At the age of 25, Charlane was hired at the Knoxville Leadership Foundation as the Director of Amachi Knoxville, a federally-funded, faith-based mentoring program for youth ages 4-17 whose parents are incarcerated in state or federal prison. On the verge of losing its funding, the program underwent a complete turnaround in success under Charlane’s leadership. She exceeded the annual goals for the first time in program history; organized a series of initiatives for National Mentoring Month, including an annual media campaign aimed at recruiting volunteers and building awareness, resulting in media placements with several television, radio and print media outlets; and was awarded $250,000 in additional federal grant funding due to outstanding performance measures that more than tripled the operating budget.
Other previous employment includes serving as a Program Specialist for CoverKids, Tennessee’s S-CHIP program, a Grant Assistant for the Knoxville Area Urban League, and as an Eligibility Counselor for the Tennessee Department of Human Services.
At the heart of Charlane’s body of work is her passion for social justice and serving her community.
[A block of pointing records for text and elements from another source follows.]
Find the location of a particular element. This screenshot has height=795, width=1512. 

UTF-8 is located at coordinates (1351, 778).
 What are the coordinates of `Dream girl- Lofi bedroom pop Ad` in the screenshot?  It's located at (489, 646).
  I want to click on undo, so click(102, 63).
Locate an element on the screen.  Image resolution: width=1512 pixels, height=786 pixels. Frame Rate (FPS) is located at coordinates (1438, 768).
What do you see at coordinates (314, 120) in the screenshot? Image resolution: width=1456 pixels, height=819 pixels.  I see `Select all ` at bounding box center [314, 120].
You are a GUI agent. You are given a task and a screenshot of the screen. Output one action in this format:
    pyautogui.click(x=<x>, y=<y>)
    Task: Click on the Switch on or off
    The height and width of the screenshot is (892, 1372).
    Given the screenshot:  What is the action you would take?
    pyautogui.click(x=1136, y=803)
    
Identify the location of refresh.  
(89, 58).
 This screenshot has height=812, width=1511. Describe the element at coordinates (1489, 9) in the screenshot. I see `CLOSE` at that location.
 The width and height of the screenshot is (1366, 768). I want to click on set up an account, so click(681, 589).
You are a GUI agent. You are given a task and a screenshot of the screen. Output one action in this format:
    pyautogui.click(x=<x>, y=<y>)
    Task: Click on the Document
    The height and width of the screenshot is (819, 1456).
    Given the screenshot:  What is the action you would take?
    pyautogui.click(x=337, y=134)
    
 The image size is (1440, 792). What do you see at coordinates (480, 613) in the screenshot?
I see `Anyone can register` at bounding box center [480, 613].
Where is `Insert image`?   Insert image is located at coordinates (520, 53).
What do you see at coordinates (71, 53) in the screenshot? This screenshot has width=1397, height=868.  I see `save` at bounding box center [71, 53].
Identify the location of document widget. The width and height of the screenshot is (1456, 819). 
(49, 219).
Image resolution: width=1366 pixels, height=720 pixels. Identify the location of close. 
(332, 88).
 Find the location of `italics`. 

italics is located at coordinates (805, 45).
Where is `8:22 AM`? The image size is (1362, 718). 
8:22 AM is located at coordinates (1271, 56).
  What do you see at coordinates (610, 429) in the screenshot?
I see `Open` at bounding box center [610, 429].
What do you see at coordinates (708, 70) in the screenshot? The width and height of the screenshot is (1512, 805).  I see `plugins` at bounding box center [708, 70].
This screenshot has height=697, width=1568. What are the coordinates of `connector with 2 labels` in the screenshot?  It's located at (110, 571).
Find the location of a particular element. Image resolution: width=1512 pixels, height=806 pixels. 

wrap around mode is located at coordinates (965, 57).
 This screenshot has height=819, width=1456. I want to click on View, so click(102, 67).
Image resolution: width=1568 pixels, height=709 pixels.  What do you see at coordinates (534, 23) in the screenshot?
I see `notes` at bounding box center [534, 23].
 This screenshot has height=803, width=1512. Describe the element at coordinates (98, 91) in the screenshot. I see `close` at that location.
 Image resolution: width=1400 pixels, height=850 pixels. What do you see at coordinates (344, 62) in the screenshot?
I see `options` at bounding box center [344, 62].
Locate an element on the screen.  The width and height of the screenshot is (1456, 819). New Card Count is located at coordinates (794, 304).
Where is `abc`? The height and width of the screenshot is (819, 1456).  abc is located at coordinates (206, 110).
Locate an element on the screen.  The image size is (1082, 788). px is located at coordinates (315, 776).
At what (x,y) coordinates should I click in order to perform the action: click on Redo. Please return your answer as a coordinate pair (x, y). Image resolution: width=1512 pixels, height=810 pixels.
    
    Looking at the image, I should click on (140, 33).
She is the Founder and Board President of The Equity Alliance, a nonprofit organization that empowers people of color to engage in the civic process, as well as the Power of 10 PAC, a political action committee dedicated to funding and supporting ethnic minority candidates. She serves on the board of the Metro Nashville Emergency 911 Communications District Board, Purpose Preparatory Academy and the Urban Enterprise Group. She is a tnAchieves mentor and a member of the Public Relations Society of America, Nashville Women of Color in Communications, and Alpha Kappa Alpha Sorority, Inc. While living in Knoxville for five years, she served as a Charter Member, Vice President, and Secretary of the Knoxville Area Urban League Young Professionals, where she wrote the winning proposal for Outstanding New Chapter of the Year in 2008 awarded by the National Urban League Young Professionals. She was also a former member of the Junior League of Knoxville and MLK Day Commission.
Charlane is a 2017 Nashville Emerging Leader Awards Finalist and a 2016 Nashville Black 40 Under 40 award recipient. She received a 2017 Communications Excellence Grand Award from the Association of Chamber of Commerce Executives for her work on Williamson County Mobility Week. She was selected to the 2014 class of the Nashville Junior Chamber Leadership Institute and is an alumnus of the Nashville Young Leader’s Council (Class 59), an organization committed to training individuals to serve on nonprofit boards of nonprofit organizations. Her commitment to uplifting youth has earned her the 2007 Mentor of the Year Award from Governor Bredesen’s Mentoring Initiative through Youth Villages.
Charlane graduated from Vanderbilt University with a B.S. in human and organizational development and holds a Master of Public Administration from the University of Tennessee-Knoxville.
She is a native of Little Rock, Arkansas, but has called Tennessee home for the past 16 years. Charlane currently resides in Goodlettsville with her husband and two children.